Remembering Ignacio Martin-Baro

"It is clear that no one is going to return to the imprisoned dissident his youth; to the young woman who has been raped her innocence; to the person who has been tortured his or her integrity. Nobody is going to return the dead and the disappeared to their families. What can and must be publicly restored [are] the victims’ names and their dignity, through a formal recognition of the injustice of what has occurred, and, wherever possible, material reparation. . . . Those who clamour for social reparation are not asking for vengeance. Nor are they blindly adding difficulties to a historical process that is already by no means easy. On the contrary, they are promoting the personal and social viability of a new society, truly democratic.  Ignacio Martin-Baro

On November 16, 1989, six Jesuit scholars, along with their housekeeper and her teenaged daughter, were marched at gunpoint into a courtyard on the campus of the Pastoral Centre of the José Simeón Cañas Central American University (UCA) in San Salvador, El Salvador.   They were then shot to death.  The gunmen were members of an elite unit of the Salvadoran army who had been dispatched to the university to deal with Jesuit priests regarded as "known subversive elements" for their support of rebel forces.   While one of the priests, Ignacio Ellacuria had been specifically targeted by the army, the others were also killed to eliminate any potential witnesses.   While the gunmen left a cardboard sign claiming that the rebel group FMLN had been responsible, a subsequent investigation determined that the killings had been ordered by the military.  Full details fo the murders would later be outlined in the Report of the UN Truth Commission on El Salvador. 

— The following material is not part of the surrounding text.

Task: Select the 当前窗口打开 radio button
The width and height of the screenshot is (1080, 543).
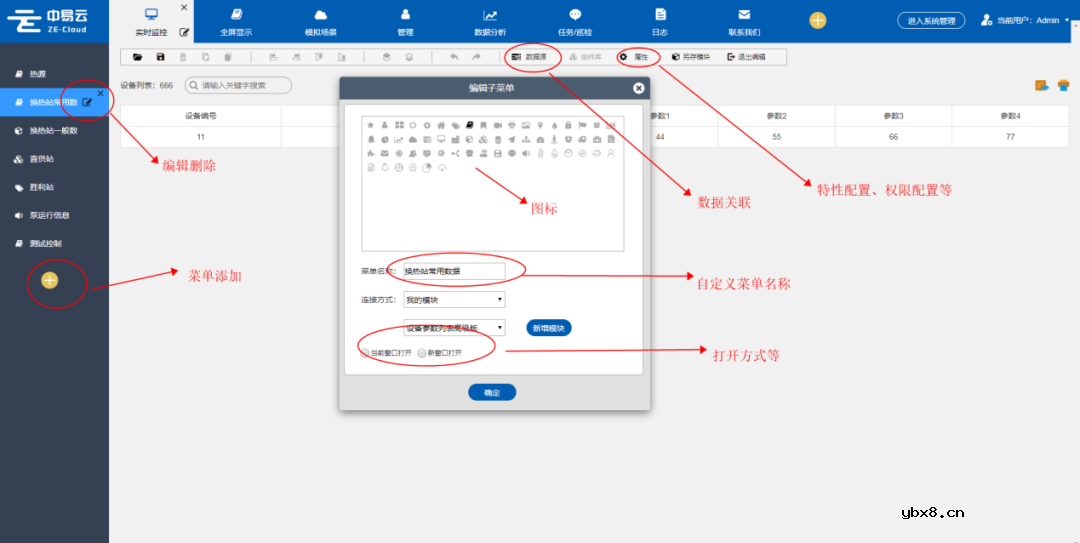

The murder at UCA would mark a turning point in the Salvadoran civil war though the hunt for justice has been long and frustrating.  Along with pressure from the Jesuits and the colleagues of the dead scholars at UCA, Spanish and Salvadoran human rights groups have managed to keep the pressure on the El Salvadoran government to ensure that the murdered Jesuits are not forgotten.   Since this November marks the twenty-fifth anniversary of the UCA murders, social justice activists around the world commemorate the six murderered scholars as well as their contributions to liberation theology and social science, most of which was published after their deaths. Nacho[1]

One of the dead priests, Father Ignacio Martin Baro, has been particularly honoured for his contributions to social psychology as well as being a pioneer in liberation psychology.   Defined as the psychology of oppressed and impoverished communities around the world, liberation psychology arose in the 1970s as a response to more traditional psychological theories that fail to consider social problems or develop real solutions to these problems.   For much of his career as a social psychologist, Martin Baro focused on the "de-ideologising potential" of social psychology and how it could be used to understand the continuing violence in El Salvador.  

Though Martin Baro's work, and liberation psychology in general, is still largely unknown outside of Central America, the Liberation Psychology Network and prominent academics such as Noam Chomsky continue to tell the world about his work.   In writing about Martin Baro, Chomsky has said that the murdered priest/scholar had a "rare combination of intelligence and heroism to the challenge his work sets forth 'to construct a new person in a new society.' His life and achievement are a true inspiration."   In my own book, The Everything Guide to Overcoming PTSD, I wrote about Martin Baro's work on the psychology of chronic fear and the impact that it can have on people living in dangerous settings.  

Martin Baro's work has also helped inspire the push for reparations stemming from the Salvadoran civil war.   As he wrote, "It is clear that no one is going to return to the imprisoned dissident his youth; to the young woman who has been raped her innocence; to the person who has been tortured his or her integrity. Nobody is going to return the dead and the disappeared to their families. What can and must be publicly restored [are] the victims’ names and their dignity, through a formal recognition of the injustice of what has occurred, and, wherever possible, material reparation. . . . Those who clamour for social reparation are not asking for vengeance. Nor are they blindly adding difficulties to a historical process that is already by no means easy. On the contrary, they are promoting the personal and social viability of a new society, truly democratic."

Ignacio Martin Baro's legacy remains an inspiration for people facing repression around the world.   He will not be forgotten.